Parallel is preferable in other ways. ECP mode can transfer data at 500-1000 kBps (vs USB's 1500 kBps). Many chips (eg. 74VHC161284, 74ACT1284I) don't require any setup logic. However, the IEEE 1284 is nontrivial as well (see the only chip implementation: W91284PIC), and that solution is risky (cost? long-term availability?)
I don't know how to program a CPLD, nor do I have a gut feeling how much functionality can be embedded in them, vs. an FPGA. I don't have a gut feeling of how fast they are, and whether they can really greatly improve on bit-banging.
Multiple clocks: a clock could come from each of the interfaces... from the PC side, or from the external side. How to consilidate or pick from them?
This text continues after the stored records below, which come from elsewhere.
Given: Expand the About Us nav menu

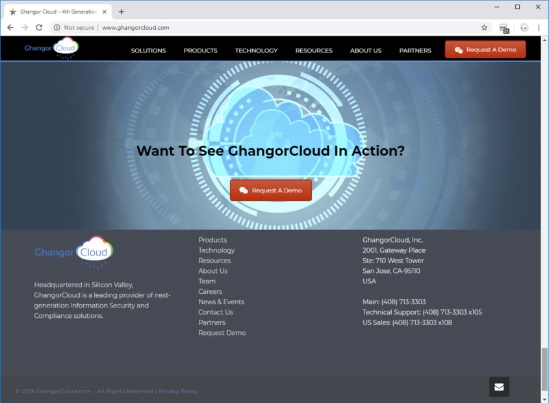Looking at the screenshot, I should coord(366,51).
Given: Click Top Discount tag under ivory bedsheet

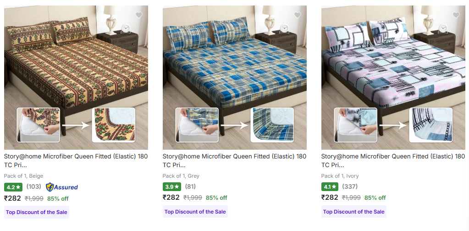Looking at the screenshot, I should pos(354,212).
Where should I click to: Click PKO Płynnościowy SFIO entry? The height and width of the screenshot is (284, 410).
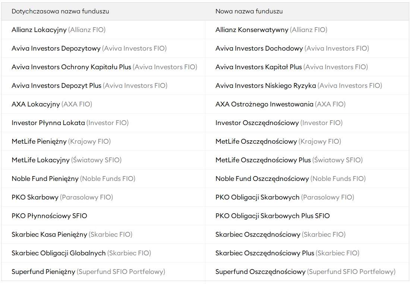point(50,216)
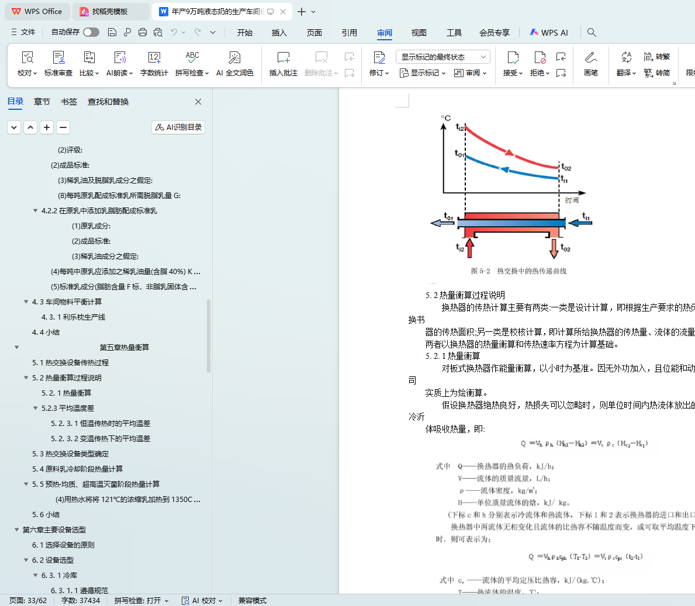
Task: Click the print icon in quick toolbar
Action: [x=143, y=32]
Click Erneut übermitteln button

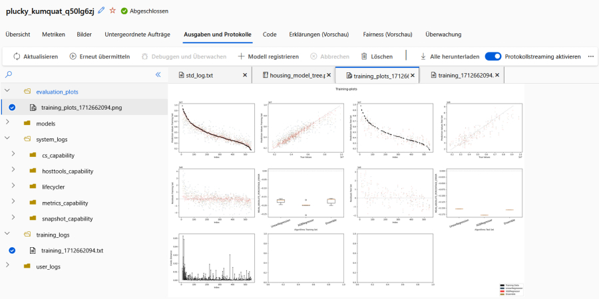coord(99,57)
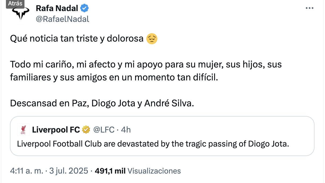The height and width of the screenshot is (183, 325).
Task: Open the quoted tweet text about Diogo Jota
Action: coord(153,144)
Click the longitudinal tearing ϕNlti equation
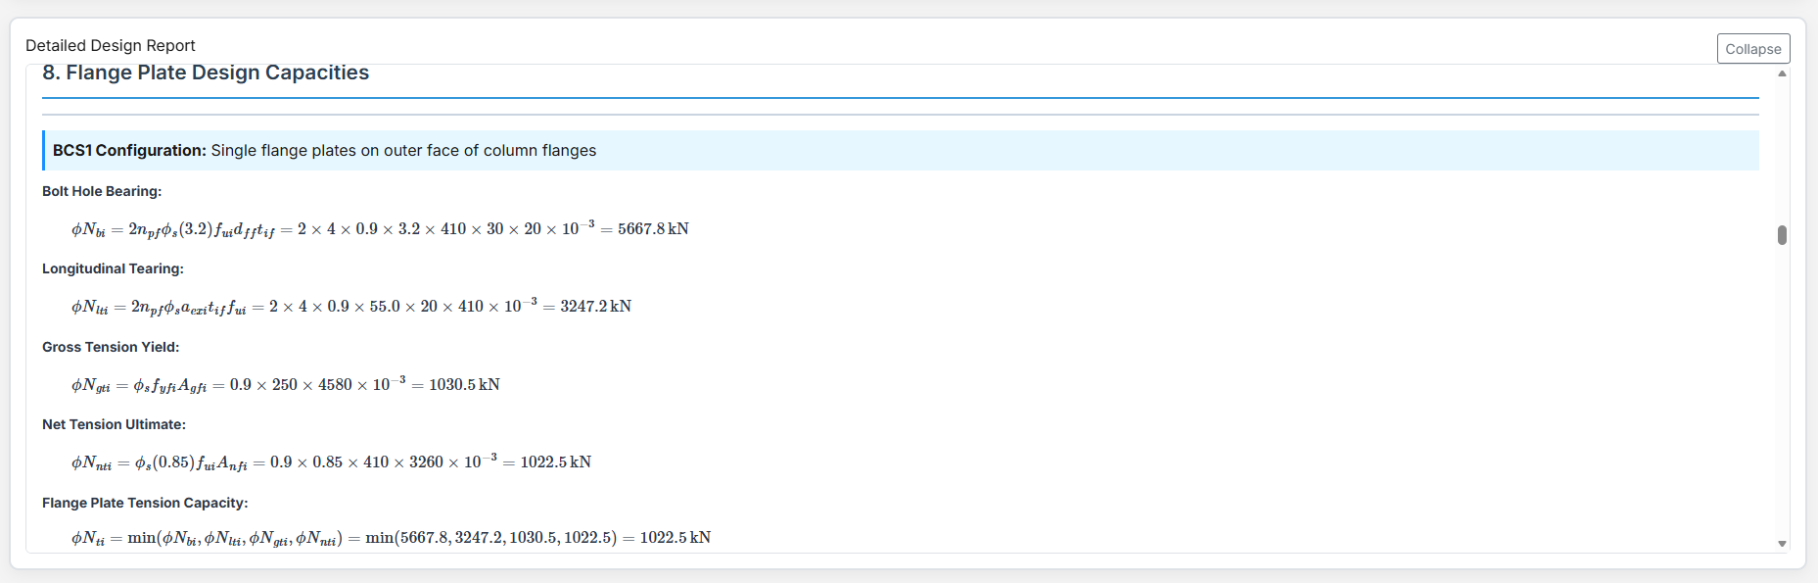This screenshot has width=1818, height=583. click(x=350, y=307)
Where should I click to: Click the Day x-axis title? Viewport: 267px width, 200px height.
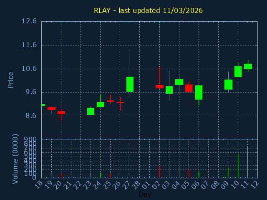coord(145,194)
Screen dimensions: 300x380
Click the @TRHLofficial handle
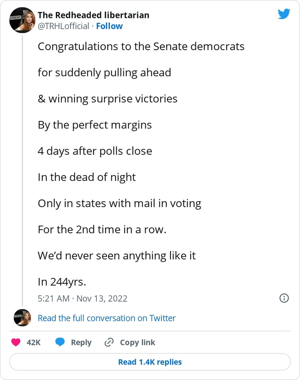tap(63, 26)
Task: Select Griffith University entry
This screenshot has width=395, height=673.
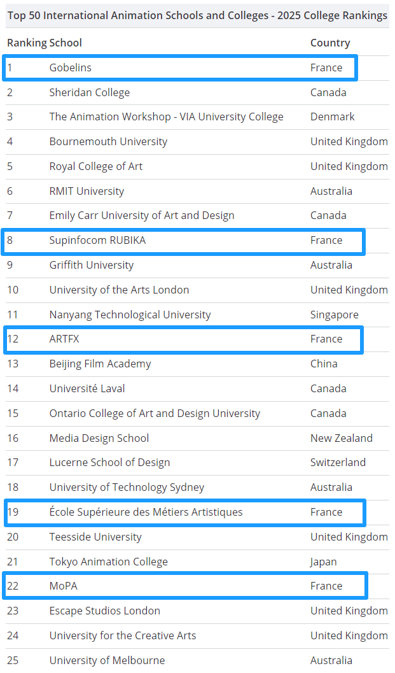Action: [91, 265]
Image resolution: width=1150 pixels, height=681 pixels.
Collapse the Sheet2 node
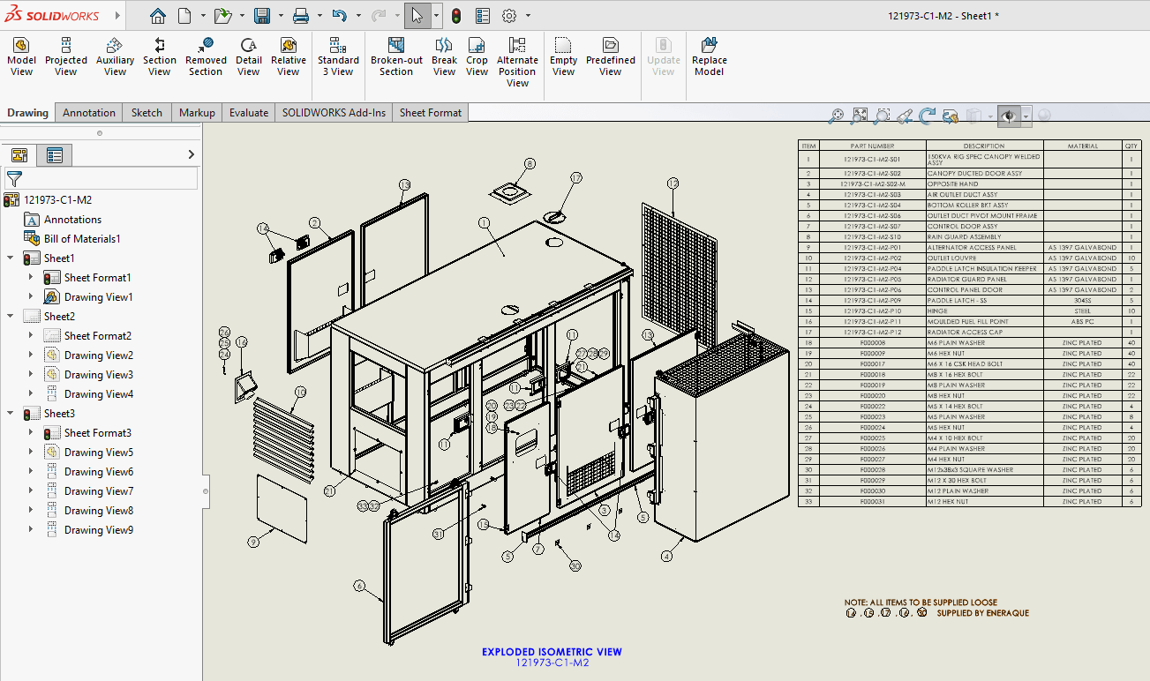click(9, 315)
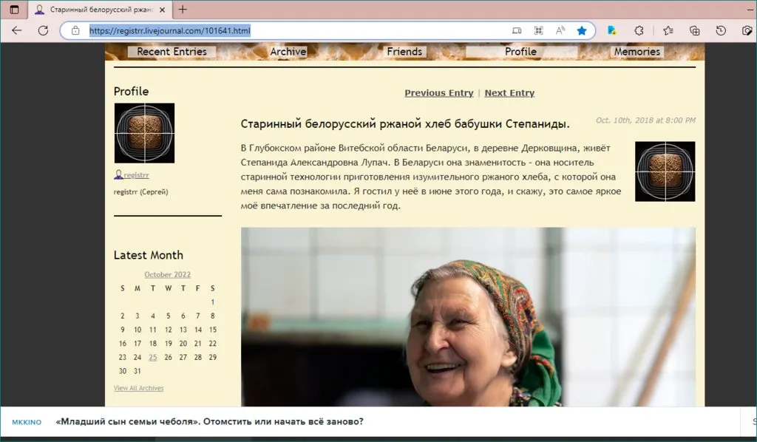The image size is (757, 442).
Task: Open the Collections icon
Action: tap(694, 30)

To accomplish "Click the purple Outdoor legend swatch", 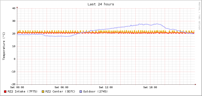I will tap(81, 92).
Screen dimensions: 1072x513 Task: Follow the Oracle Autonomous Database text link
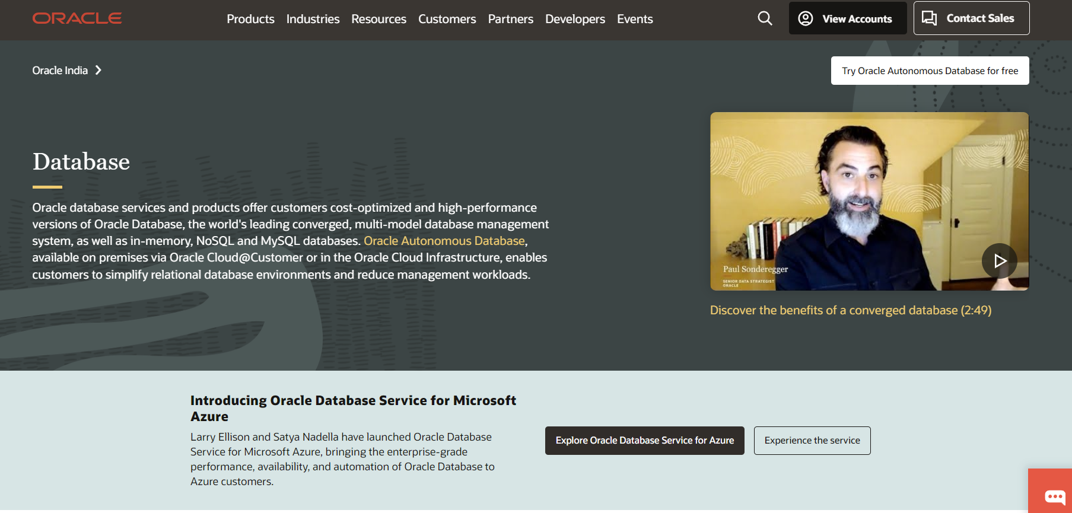(x=444, y=241)
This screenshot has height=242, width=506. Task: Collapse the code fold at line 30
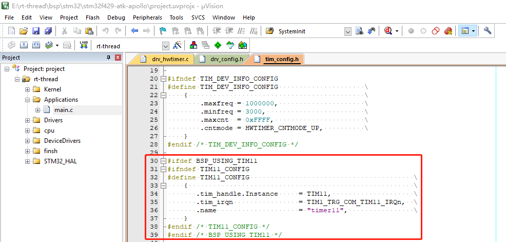[163, 161]
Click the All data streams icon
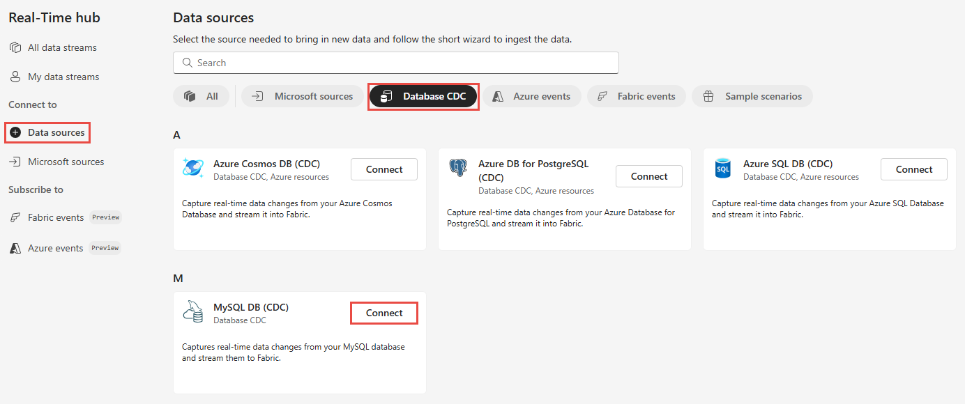965x404 pixels. tap(15, 47)
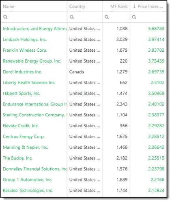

Multiple voltages: parallel and USB both run at 5V. External interfaces don't necessarily run at this... some clever chip selection can aleviate this problem. Otherwise, a voltage shifter would have to be used. And at a worst case, one or two power supplies would have to be used.
I don't know how to solder. Many of these chips come in very small packages, I could have a very hard time connecting them.
External interface protection might be hard. I don't know how to do it. But there's all sorts of things like static discharge, shorts, etc...
JTAG <-> parallel is pretty easy. (though I don't understand it well enough to necessarily attached it to a USB interface)